- _PROBLEMS AND TASKS_:
**1)** Extract from the G8 summit article below the part that opens with the words "The steps will" and closes with "US economy flags.", copying it word for word.
**2)** Extend the article below on the G8 summit in Japan, picking up right after its final sentence.

|The summit is under pressure to make concrete gains on climate change [Reuters]|
Leaders of some of the richest countries in the world – the Group of Eight (G8) industrialised nations – are in Japan for three days of talks.
Here are the main issues to be discussed:
The meeting is to begin with a focus on African development issues. Representatives from eight emerging nations, such as South Africa and Ghana, have been invited to a special summit session on Monday.
G8 leaders are under pressure to make good on aid commitments to Africa from 2005. They had pledged to increase aid to Africa by more than $25bn by 2010.
Record crude oil prices and the soaring cost of food, which are threatening world economic growth, are high on the agenda, with leaders pledging to come up with concrete steps to help alleviate the crisis that is fueling global inflation and also aggravating poverty.
“The Japanese [have] focused their entire summit on making the breakthrough that the world really needs to control climate change”
John Kirton, director of the G8 researcfh group
Angela Merkel, the German chancellor, said leaders would agree on steps to fight the soaring prices.
“A vast catalogue of measures to guarantee food supplies worldwide” is expected to be adopted, she told German newspaper Tagesspiegel am Sonntag.
The steps will provide short-term relief to the crisis and a long-term strategy to increase world agricultural production.
Also under discussion will be a collective message on how to stabilise global markets as the US economy flags.
After agreeing at the last G8 summit in Germany to “consider seriously” at least halving greenhouse gas emissions by 2050, the leaders are under pressure from host Japan to make strides in creating a post-2012 climate change framework.
John Kirton, director of the G8 research group, told Al Jazeera: “From the start, the Japanese [have] focused their entire summit on making the breakthrough that the world really needs to control climate change, which is causing such damage around the world.”

- _INFORMATION_:
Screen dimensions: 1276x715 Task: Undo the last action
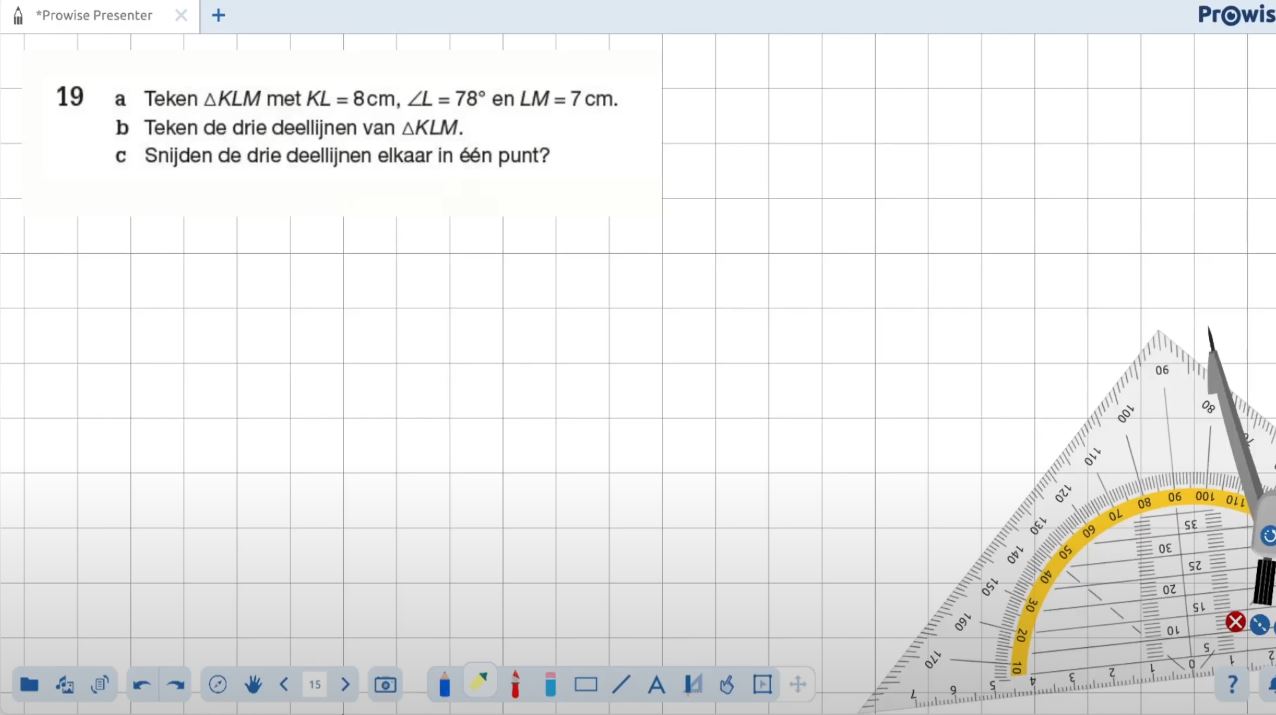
--
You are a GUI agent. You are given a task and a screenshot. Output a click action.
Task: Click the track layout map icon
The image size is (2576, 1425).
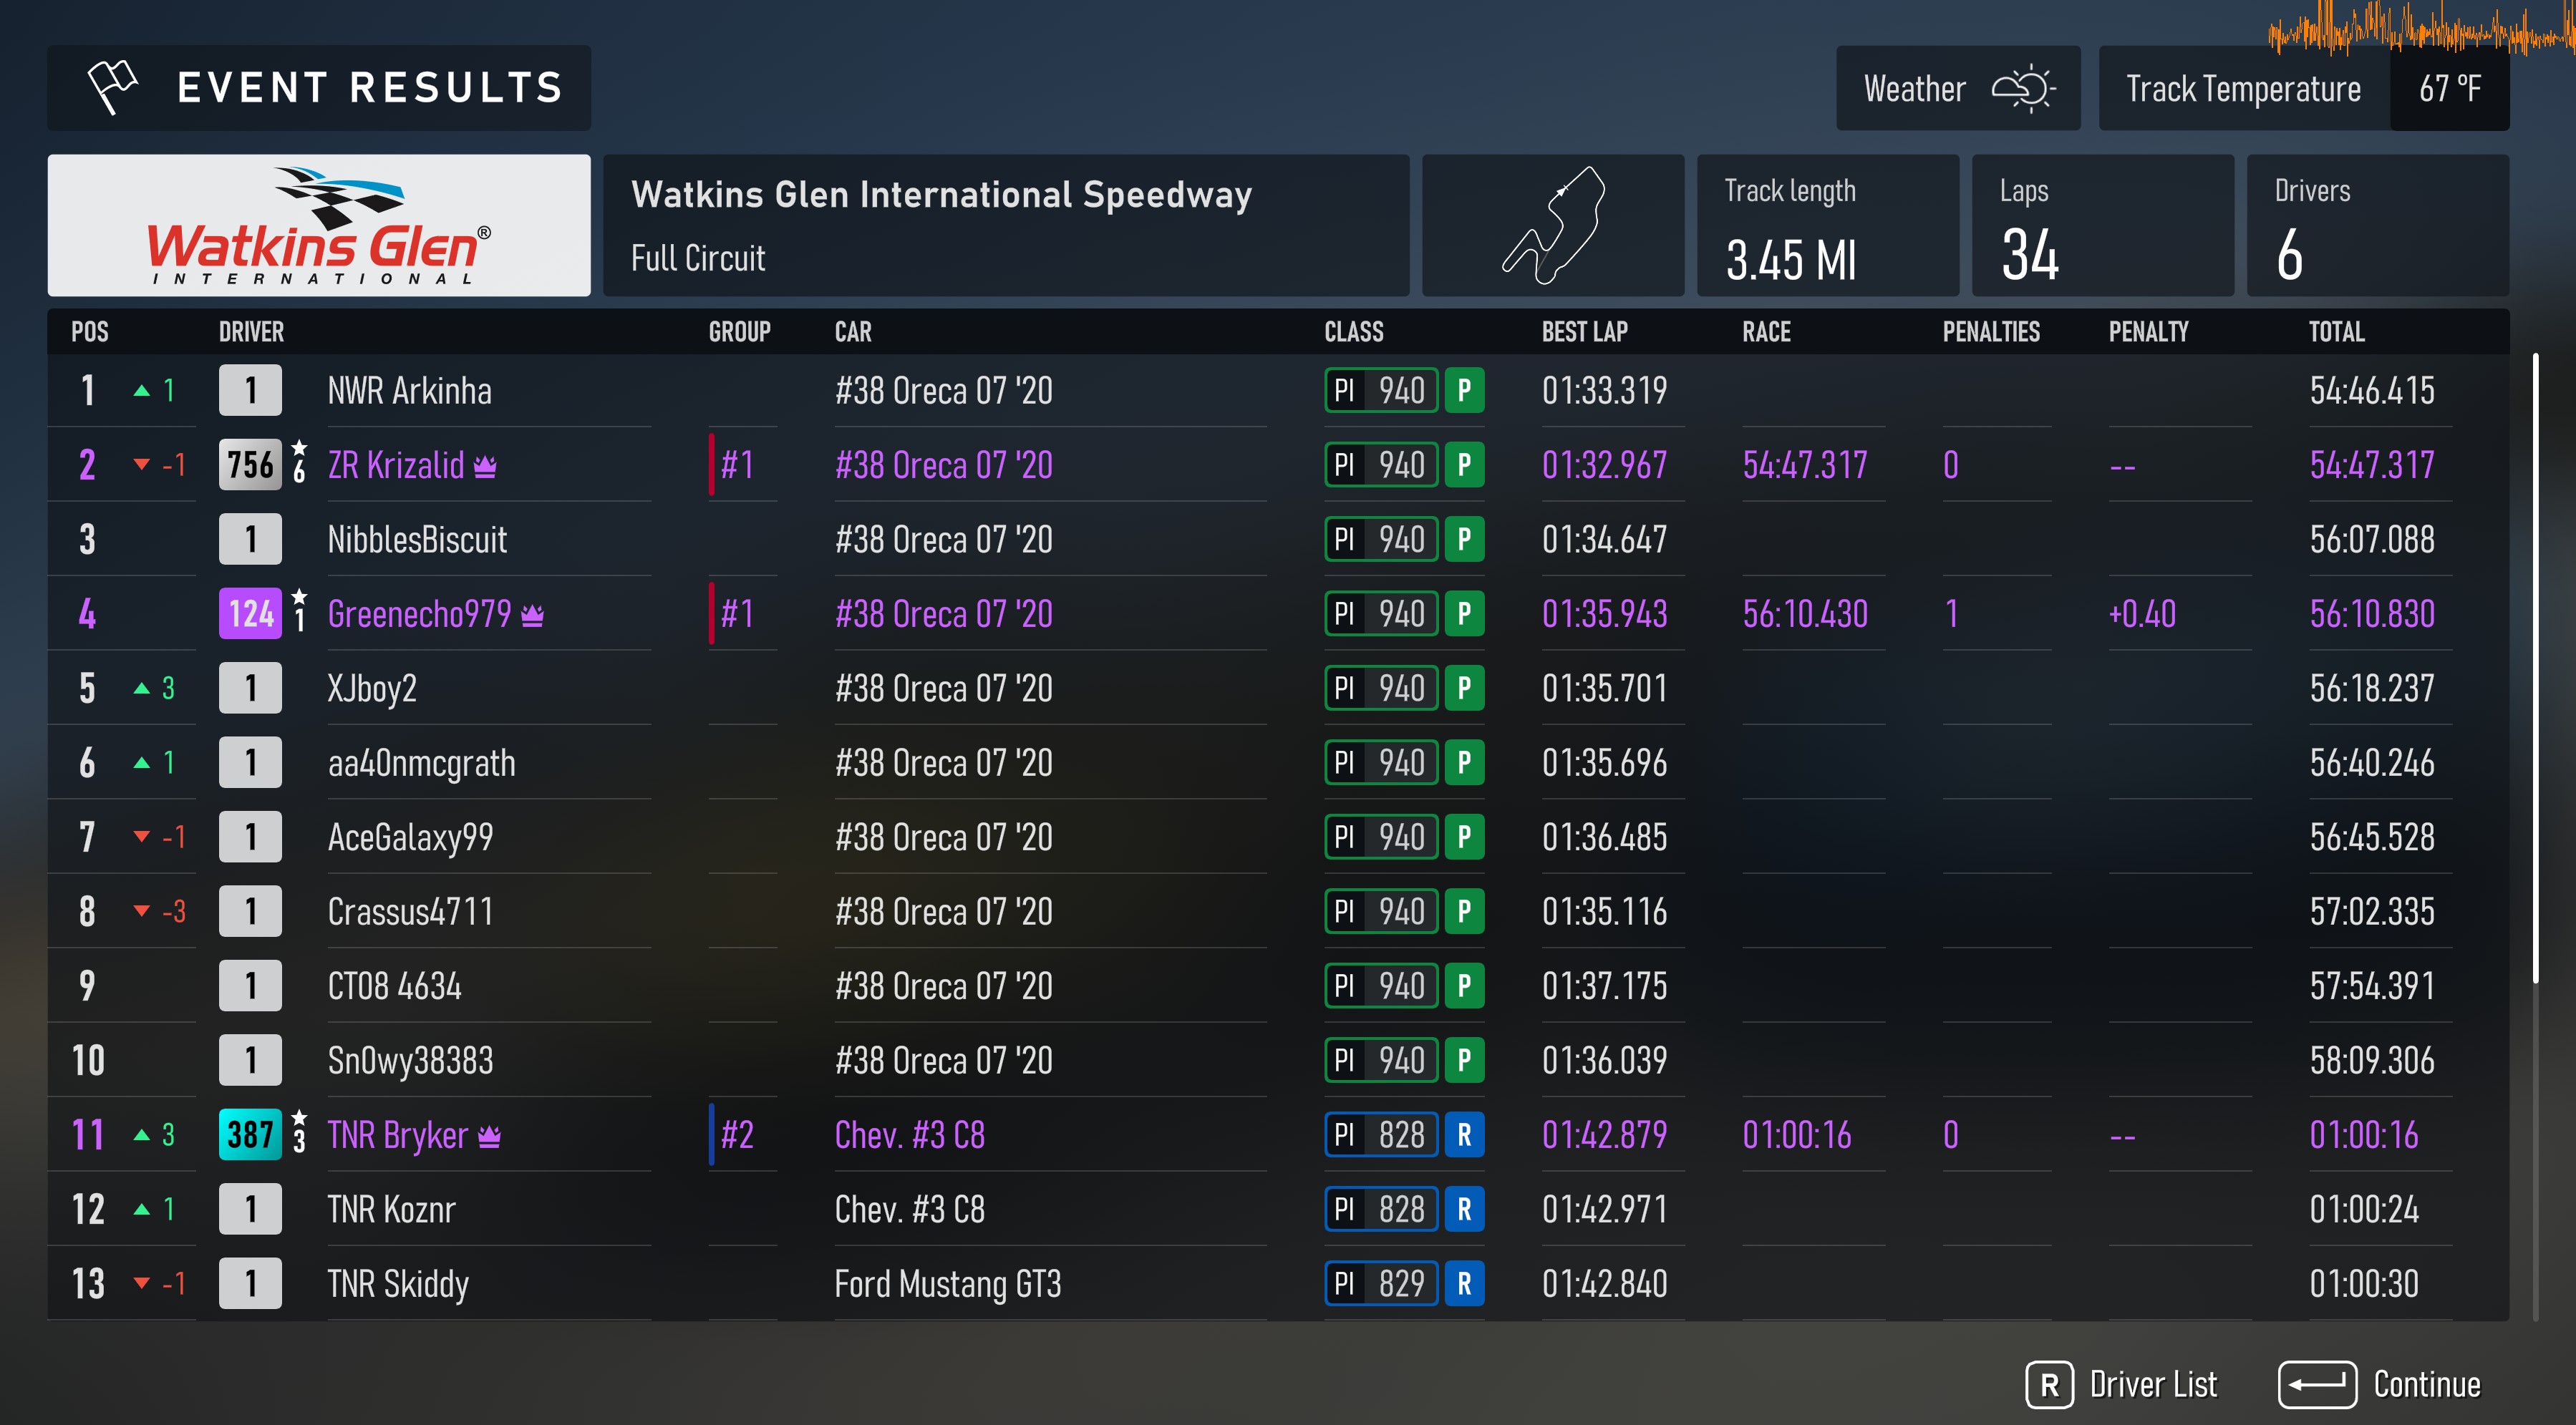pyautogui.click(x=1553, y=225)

- _EXERCISE ANSWERS_:
**1)**
The steps will provide short-term relief to the crisis and a long-term strategy to increase world agricultural production.
Also under discussion will be a collective message on how to stabilise global markets as the US economy flags.

**2)**
But disagreements on setting gas emission targets are likely to hamper real progress.
“It’s not just the United States, it’s Japan and Canada and others,” Kirton said.
“They know that today, we can’t solve the climate change problem unless all the major emitters take binding commitments.”
The assembled leaders are expected to discuss the widely-denounced Zimbabwean poll on June 27 and question the legitimacy of Robert Mugabe’s government.
Mugabe was inaugurated for a sixth term on June 29 after claiming victory in an election in which he was the only candidate.
Morgan Tsvangirai, the main opposition leader, dropped out of the run-off vote in protest against what he said was a campaign of violence and intimidation.
George Bush, the US president, hopes the G8 will “strongly condemn” Mugabe, as Washington pushes ahead with proposed UN sanctions against his government.
Leaders of the countries that brokered an accord aimed at dismantling North Korea’s nuclear programme – South Korea, the United States, Russia, China and Japan – plan to discus the next steps to be taken to verify Pyongyang’s disabling of its nuclear installations.
Iran’s nuclear programme is also on on the agenda.
G8 leaders are expected to discuss Tehran’s response, made last week but not yet disclosed publicly, to a plan from six world powers offering technology and negotiations if Iran suspends uranium enrichment.